I can't imagine what it must feel like to suffer a still birth, but I would imagine that the least thing she feels like is that she is a mother. Or at least, she has had that snatched away from her.

Fivelegged · 02/03/2026 10:27

Gonnagetgoingreturnsagain · 02/03/2026 10:23

I don’t think Mother’s Day gift. Maybe a special gift like jewellery for this sort of thing.

It's perfectly possible that someone would not want any kind of permanent reminder, though.

Honestly, I'd send a card with a nice message, and avoid mention of Mothers' Day.

Mulledjuice · 02/03/2026 10:28

How recent was the stillbirth and what sort of contact has she had with the friend during/since?

Usernameneeded123 · 02/03/2026 10:32

How lovely and thoughtful of your daughter. And how terribly sad. 😞 As someone who has sadly experienced this in her close family I would say that a gift, something with the baby's name, or a candle or other trinket in the colour associated with the baby if that's something that they have done would have been appreciated by my relative.

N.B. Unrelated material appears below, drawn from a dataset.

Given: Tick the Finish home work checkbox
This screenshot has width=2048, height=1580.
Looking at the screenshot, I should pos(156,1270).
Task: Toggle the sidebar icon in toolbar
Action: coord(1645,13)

Other people might feel differently but on the whole everything I have seen, heard and read says that the parent wants nothing more than for their baby to be remembered and acknowledged and for their name to be said out loud, written on cards, everywhere. Obviously not in a happy mother's day sort of way but her friend IS a mother, she will be thinking of her baby on Mother's Day (and every other day for the rest of her life) so I think this can be marked with a thoughtful gift in memory of the baby as well as something for her. Another thing we do now that it's been quite a few years and the memory cabinet is bursting with all our gifts and keepsakes is donate to charity in the baby's name/memory. Sands and Tommy's are both excellent charities for this.

Pilsberg · 03/03/2026 12:06

Mulledjuice · 02/03/2026 10:28

How recent was the stillbirth and what sort of contact has she had with the friend during/since?

It was few weeks ago and whilst this is a newish friendship, they see each other nearly everyday.

Thank you so much to all of you that have responded, particularly with it being such a sensitive topic, thank you ❤️

OP posts:
SilverTotoro · 03/03/2026 13:30

An aunt sent me a handmade embroidered heart with my baby’s name on it a few weeks after our loss. I was extremely touched by the gesture. However for a newer friend I think a card to express sympathies or a text saying they were thinking of me on Mother’s Day would have been appreciated.